CPT Code Study Common ICD-10 Pairs
71046 Chest X-ray, 2 views R05.9 (cough), R07.9 (chest pain), J18.9 (pneumonia)
74178 CT abd/pelvis with contrast R10.31 (RLQ pain), R10.11 (RUQ pain), K80.x (gallstones)
70551 MRI brain without contrast R51.9 (headache), R56.9 (seizure), I69.x (stroke follow-up)
72148 MRI lumbar spine M54.5 (low back pain), M54.1x (radiculopathy), M51.x (disc)
77067 Screening mammography Z12.31 (screening encounter)
77066 Diagnostic mammography, bilateral N63.x (breast lump), R92.x (abnormal mammo finding)
Common Questions

Radiology Coding Guide FAQ

Answers to the questions practice owners ask most often.

The ordering diagnosis establishes why the study was medically necessary at the time it was ordered. Medical necessity is determined prospectively (before the study), not retrospectively (after the results). If a CT is ordered for abdominal pain and shows an incidental liver mass, the CT was justified by the pain, not the mass that was discovered. The radiologist reports the finding, but the claim uses the original clinical indication.

The radiologist should not change the ordering diagnosis code. If the ordering diagnosis does not support medical necessity for the study, the billing team should contact the ordering physician office to request a more specific or appropriate diagnosis code before the study is performed. After the study, changing the diagnosis to match the finding (rather than the indication) creates a compliance risk.
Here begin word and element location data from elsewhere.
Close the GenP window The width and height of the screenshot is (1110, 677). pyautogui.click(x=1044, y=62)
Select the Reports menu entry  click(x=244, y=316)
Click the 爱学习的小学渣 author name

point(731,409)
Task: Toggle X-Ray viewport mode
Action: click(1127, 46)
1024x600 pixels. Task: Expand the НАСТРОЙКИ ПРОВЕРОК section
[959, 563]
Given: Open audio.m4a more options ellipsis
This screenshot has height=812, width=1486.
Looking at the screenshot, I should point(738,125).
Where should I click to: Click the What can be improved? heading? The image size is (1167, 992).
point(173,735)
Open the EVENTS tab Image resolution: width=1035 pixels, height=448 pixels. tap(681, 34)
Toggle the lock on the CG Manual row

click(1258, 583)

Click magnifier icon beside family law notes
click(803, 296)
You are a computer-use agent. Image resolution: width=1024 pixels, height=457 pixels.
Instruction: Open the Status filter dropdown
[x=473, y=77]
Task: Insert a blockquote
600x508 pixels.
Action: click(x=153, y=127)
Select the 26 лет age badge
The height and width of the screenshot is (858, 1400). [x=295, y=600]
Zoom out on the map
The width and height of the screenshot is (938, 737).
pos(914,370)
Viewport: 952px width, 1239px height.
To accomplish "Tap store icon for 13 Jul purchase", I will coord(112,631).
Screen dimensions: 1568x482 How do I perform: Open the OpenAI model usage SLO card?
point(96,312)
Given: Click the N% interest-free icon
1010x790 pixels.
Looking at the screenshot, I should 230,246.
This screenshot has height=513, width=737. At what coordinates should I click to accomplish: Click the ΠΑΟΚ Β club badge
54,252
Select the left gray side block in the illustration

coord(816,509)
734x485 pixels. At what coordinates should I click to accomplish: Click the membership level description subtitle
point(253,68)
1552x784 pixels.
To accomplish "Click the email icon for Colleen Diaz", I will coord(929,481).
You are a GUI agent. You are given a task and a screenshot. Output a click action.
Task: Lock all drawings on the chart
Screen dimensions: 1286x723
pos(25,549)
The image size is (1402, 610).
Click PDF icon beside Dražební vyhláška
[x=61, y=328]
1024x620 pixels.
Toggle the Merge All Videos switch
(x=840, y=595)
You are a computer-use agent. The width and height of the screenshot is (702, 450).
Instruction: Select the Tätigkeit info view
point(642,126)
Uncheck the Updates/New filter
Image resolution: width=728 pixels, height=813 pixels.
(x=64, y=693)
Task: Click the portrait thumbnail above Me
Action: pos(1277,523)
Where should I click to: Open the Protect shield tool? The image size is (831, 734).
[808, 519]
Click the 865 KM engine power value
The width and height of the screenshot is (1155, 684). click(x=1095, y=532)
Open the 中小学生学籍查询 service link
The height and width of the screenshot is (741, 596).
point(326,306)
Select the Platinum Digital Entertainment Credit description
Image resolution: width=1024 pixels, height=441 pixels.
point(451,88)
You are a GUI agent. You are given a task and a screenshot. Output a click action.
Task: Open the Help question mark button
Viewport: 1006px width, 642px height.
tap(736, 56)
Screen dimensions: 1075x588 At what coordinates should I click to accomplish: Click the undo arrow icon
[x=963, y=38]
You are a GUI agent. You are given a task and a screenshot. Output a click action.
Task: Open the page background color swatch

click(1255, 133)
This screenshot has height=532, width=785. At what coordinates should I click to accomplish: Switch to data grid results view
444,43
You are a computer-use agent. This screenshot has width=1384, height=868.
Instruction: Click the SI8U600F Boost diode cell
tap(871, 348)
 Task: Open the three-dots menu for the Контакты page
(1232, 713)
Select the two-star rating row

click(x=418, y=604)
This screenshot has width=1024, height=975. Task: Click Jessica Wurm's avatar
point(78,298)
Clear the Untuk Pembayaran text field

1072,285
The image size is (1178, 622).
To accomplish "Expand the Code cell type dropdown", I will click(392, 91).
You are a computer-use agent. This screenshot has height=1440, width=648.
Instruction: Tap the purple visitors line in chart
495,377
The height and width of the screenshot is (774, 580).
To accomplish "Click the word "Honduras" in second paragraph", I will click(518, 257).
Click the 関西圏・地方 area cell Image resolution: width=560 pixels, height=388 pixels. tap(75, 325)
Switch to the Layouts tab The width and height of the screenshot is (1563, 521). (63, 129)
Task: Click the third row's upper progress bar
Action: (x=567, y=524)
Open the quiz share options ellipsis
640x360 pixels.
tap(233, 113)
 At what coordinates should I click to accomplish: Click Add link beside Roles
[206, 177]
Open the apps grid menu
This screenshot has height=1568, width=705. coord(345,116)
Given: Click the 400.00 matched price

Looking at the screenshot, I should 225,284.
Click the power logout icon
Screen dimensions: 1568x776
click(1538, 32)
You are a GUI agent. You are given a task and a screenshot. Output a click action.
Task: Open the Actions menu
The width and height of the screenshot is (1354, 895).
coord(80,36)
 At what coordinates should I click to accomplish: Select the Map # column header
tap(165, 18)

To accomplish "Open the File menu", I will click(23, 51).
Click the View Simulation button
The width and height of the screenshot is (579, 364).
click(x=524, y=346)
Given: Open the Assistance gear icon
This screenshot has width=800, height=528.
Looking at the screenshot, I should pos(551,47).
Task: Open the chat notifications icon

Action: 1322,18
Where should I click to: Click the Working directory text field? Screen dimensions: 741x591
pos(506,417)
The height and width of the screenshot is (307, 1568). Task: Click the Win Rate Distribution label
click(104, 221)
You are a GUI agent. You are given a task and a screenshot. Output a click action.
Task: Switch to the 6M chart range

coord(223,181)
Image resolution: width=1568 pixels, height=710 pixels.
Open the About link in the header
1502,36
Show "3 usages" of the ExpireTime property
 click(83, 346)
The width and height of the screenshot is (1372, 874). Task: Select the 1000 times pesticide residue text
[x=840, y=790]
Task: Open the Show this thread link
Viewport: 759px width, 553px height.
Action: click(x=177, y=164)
Spinal MRI is supported by: M54.5 (low back pain with 4-6 weeks duration), M54.1x (radiculopathy with laterality), M51.x (disc disorders), G95.x (spinal cord disorders), and S-codes for trauma. Many payers require documentation of failed conservative treatment before authorizing spinal MRI. Ordering for "back pain" without specifying chronicity or neurological symptoms may result in authorization denial.

Use the code for the known condition, not a symptom code. Follow-up CT for known lung nodule uses R91.1 (solitary pulmonary nodule). Follow-up MRI for treated glioma uses C71.x (malignant neoplasm of brain) with the treatment status. If the follow-up shows no change, the same condition code applies. If new findings are identified, the ordering diagnosis remains the surveillance indication.